The once magnificent Town Hall of Curepipe laid its first stone at its current location on the 4th of February 1902 by governor Sir Charles Bruce. The story behind the building somehow dates since earlier than the year of its foundation and construction at Curepipe. We must somehow understand that during the late 19th Century, Curepipe wasn’t yet managed by a Municipality but a board of selected members.
On this plot of land during the years 1880/90s stood a casino which unfortunately by the end of the century was very much unmaintained and in ruin. The inhabitants of Curepipe had for one cause asked the ‘Board’ to provide a hall for celebrations as well as public gatherings, and as a matter of coincidence (or luck), one of the most beautiful residences of the island, ‘La Malmaison’ in Moka, was on sale. The ‘Board’ purchased the said structure for the sum of Rs 25,000 and it was agreed with Mr Manuel, the architect, to disassemble it at Moka and reassemble it at Curepipe on an additional plot of land purchased by the board next to the Casino.
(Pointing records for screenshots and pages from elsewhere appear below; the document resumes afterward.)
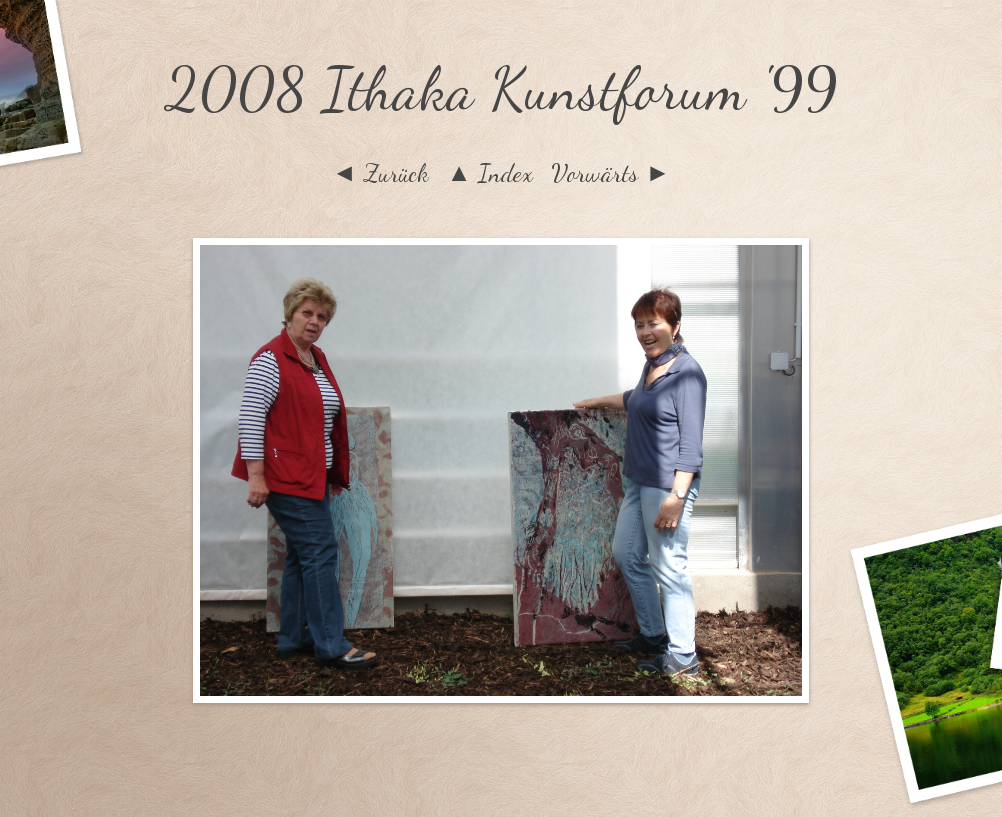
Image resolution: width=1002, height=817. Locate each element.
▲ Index (490, 173)
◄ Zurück (380, 173)
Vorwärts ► (610, 173)
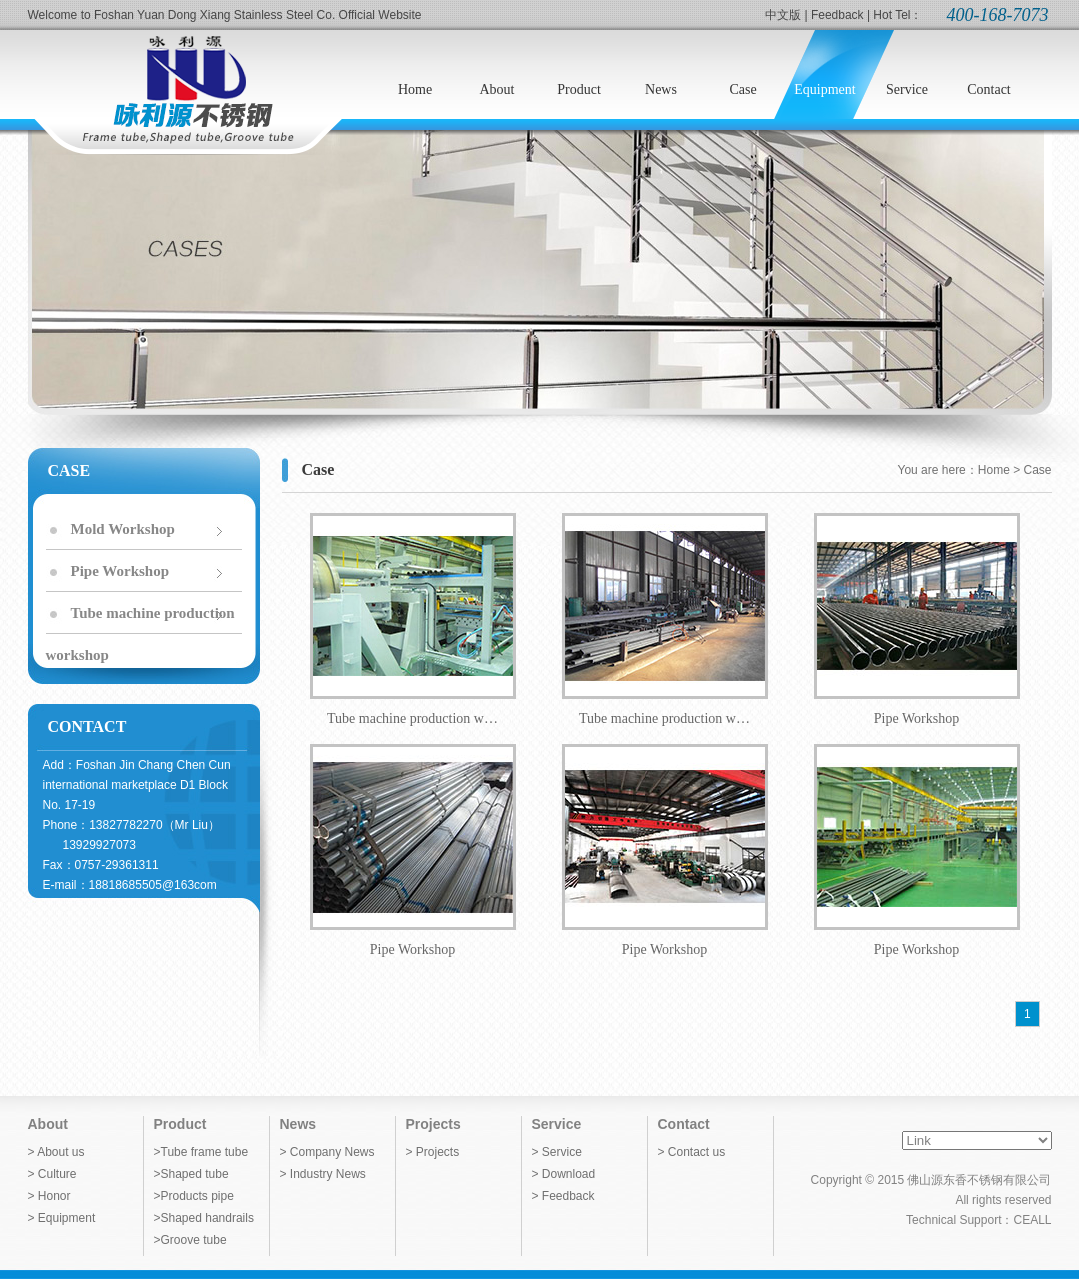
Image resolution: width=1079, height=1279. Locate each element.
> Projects (433, 1152)
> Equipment (62, 1218)
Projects (433, 1124)
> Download (564, 1174)
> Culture (52, 1174)
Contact (684, 1124)
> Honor (49, 1196)
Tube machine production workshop (140, 619)
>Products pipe (194, 1196)
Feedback (837, 15)
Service (557, 1124)
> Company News (327, 1152)
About (48, 1124)
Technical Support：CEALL (978, 1220)
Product (180, 1124)
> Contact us (692, 1152)
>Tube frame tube (201, 1152)
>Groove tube (190, 1240)
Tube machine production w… (413, 619)
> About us (56, 1152)
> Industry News (323, 1174)
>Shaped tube (191, 1174)
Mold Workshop (123, 529)
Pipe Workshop (120, 571)
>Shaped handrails (204, 1218)
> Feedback (563, 1196)
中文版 (783, 15)
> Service (557, 1152)
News (298, 1124)
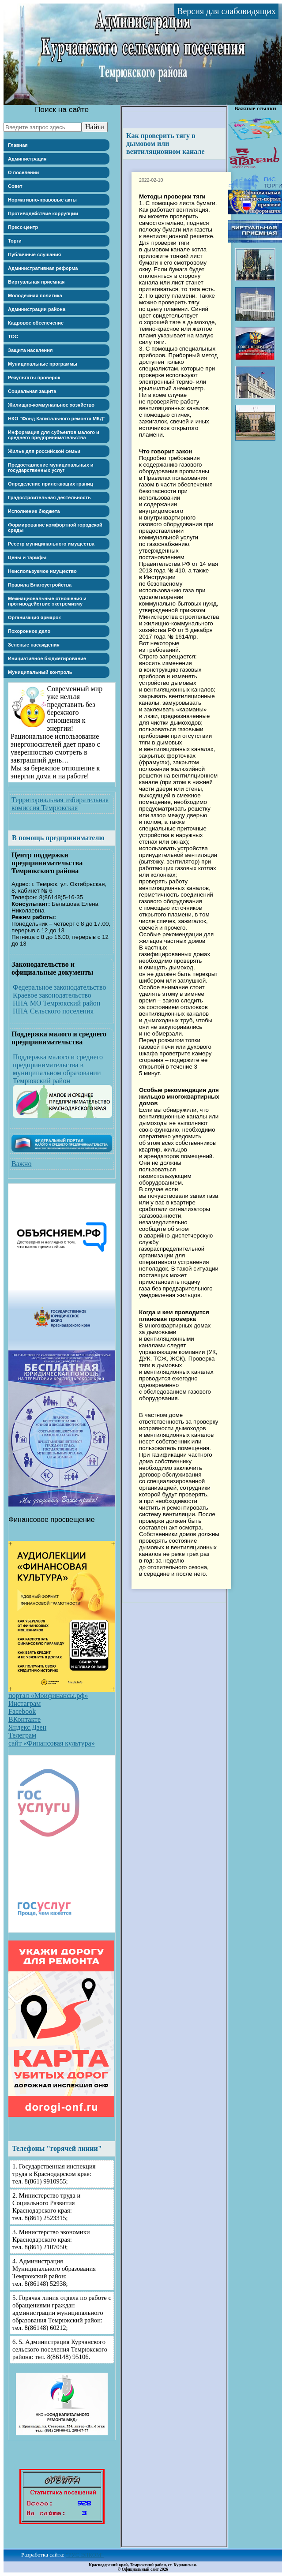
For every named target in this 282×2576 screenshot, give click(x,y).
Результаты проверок (34, 377)
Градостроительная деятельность (49, 497)
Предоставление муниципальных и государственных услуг (51, 467)
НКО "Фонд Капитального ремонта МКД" (56, 418)
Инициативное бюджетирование (47, 658)
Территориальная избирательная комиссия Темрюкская (60, 803)
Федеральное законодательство (59, 987)
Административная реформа (43, 268)
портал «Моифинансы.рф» (48, 1695)
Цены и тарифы (27, 557)
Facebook (22, 1711)
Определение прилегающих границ (50, 483)
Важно (21, 1163)
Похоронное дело (29, 631)
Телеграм (22, 1735)
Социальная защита (32, 391)
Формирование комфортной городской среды (55, 527)
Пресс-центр (23, 227)
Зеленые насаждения (34, 644)
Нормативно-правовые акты (42, 199)
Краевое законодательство (52, 995)
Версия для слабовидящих (226, 11)
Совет (15, 186)
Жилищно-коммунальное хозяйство (51, 405)
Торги (15, 240)
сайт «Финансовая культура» (51, 1743)
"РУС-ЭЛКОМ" (85, 2554)
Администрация (27, 158)
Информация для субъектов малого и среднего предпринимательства (53, 435)
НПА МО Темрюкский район (56, 1003)
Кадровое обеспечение (36, 322)
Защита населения (30, 350)
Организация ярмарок (34, 617)
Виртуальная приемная (36, 281)
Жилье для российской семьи (44, 451)
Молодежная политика (35, 295)
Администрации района (36, 309)
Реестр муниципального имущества (51, 543)
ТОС (13, 336)
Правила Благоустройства (39, 584)
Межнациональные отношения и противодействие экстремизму (47, 601)
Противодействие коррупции (43, 213)
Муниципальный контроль (40, 672)
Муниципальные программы (42, 363)
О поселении (23, 172)
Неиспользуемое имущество (42, 571)
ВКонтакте (24, 1719)
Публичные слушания (34, 254)
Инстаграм (24, 1703)
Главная (18, 145)
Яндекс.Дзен (27, 1727)
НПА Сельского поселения (53, 1011)
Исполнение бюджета (34, 511)
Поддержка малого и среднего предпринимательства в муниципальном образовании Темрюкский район (58, 1068)
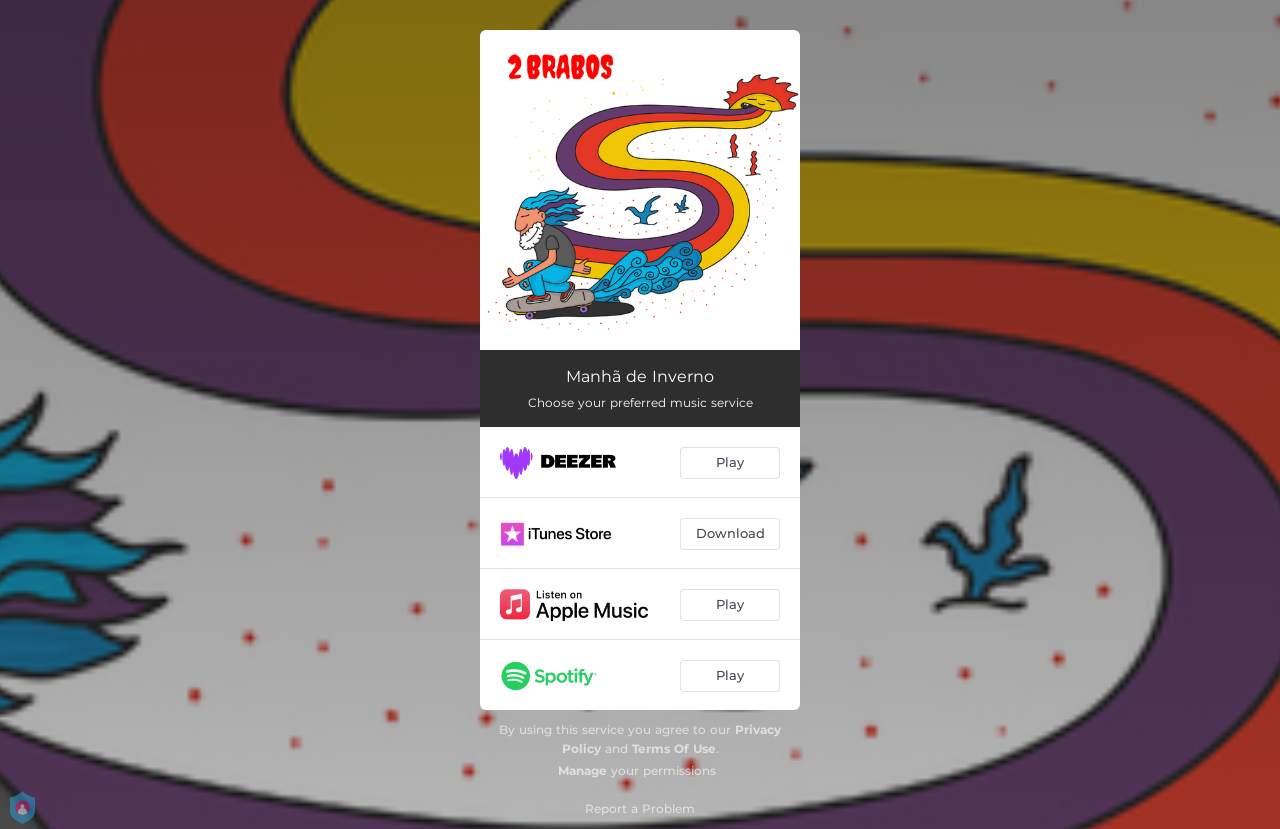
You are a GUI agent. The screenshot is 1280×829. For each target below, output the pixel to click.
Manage (582, 770)
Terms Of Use (674, 748)
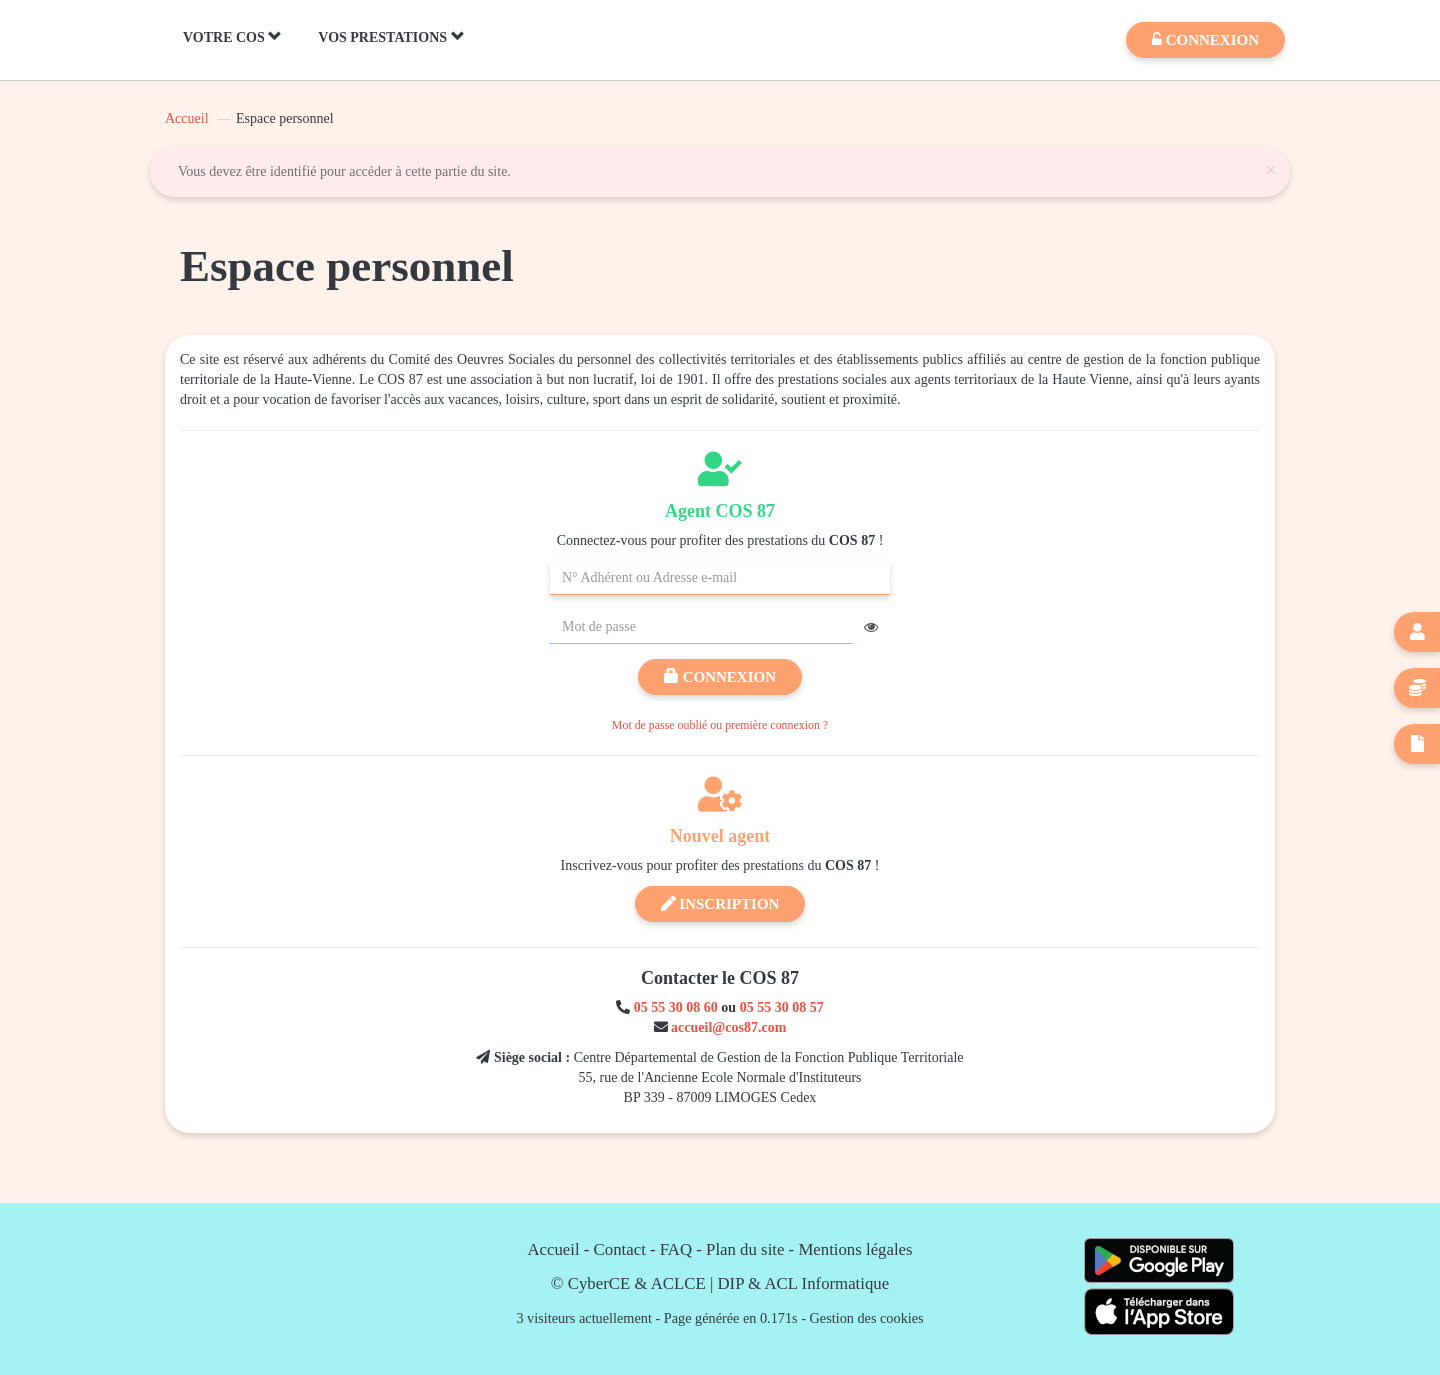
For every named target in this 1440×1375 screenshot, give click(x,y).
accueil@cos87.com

The idea was to construct a town hall surrounded by a vast garden where the population of Curepipe could use for recreational activities. Whilst the initial access towards the town hall was through Chasteauneuf Street, the Board also thought worthy to add a second access towards Royal Street, idea which resulted in an additional purchase of land from the ‘Couvent du Bon Secours’ for this purpose. With all these new extensions in land space, the board also decided to ask the architect, Mr Manuel, to increase the area of the architecture during its reassembling process to make it bigger. The end result gave birth to the actual Town Hall, very well proportioned and which made the pride of the town of Curepipe. The building was finally inaugurated on the 23rd of December 1902 by the same governor, Sir Charles Bruce.